Source data
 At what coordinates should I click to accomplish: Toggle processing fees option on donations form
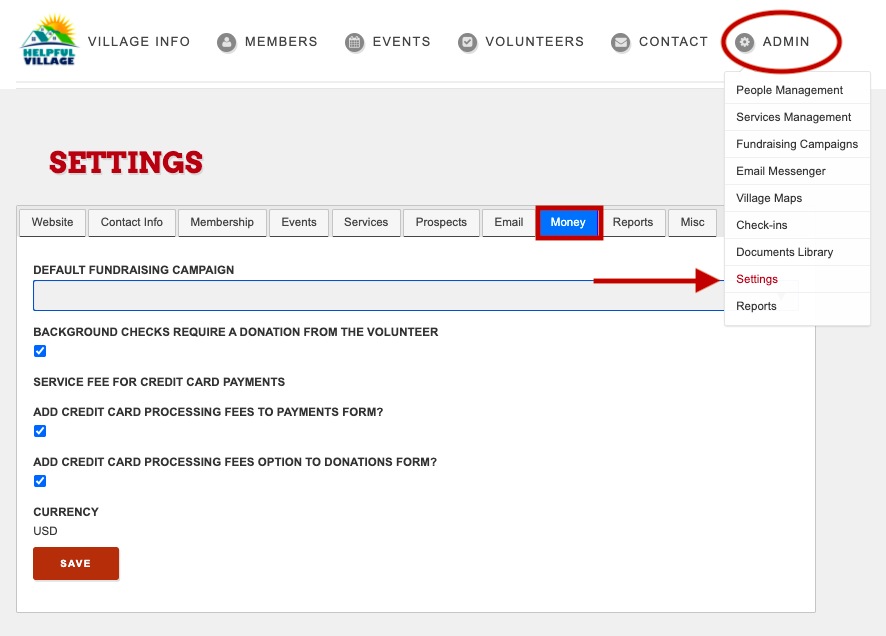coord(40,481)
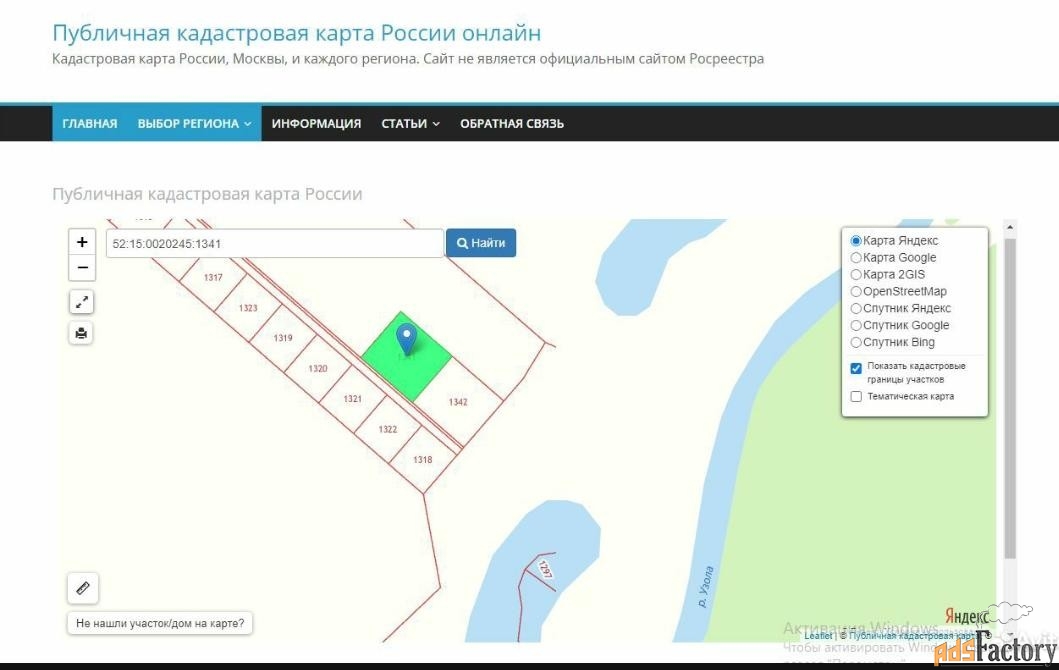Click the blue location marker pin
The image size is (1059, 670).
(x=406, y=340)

Exercise
Write the records out again in full, exactly, and skip every picture.

Answer space
 At what coordinates should I click to accomplish: Toggle processing fees option on donations form
coord(40,481)
Click the blue location marker pin
The image size is (1059, 670).
(x=406, y=340)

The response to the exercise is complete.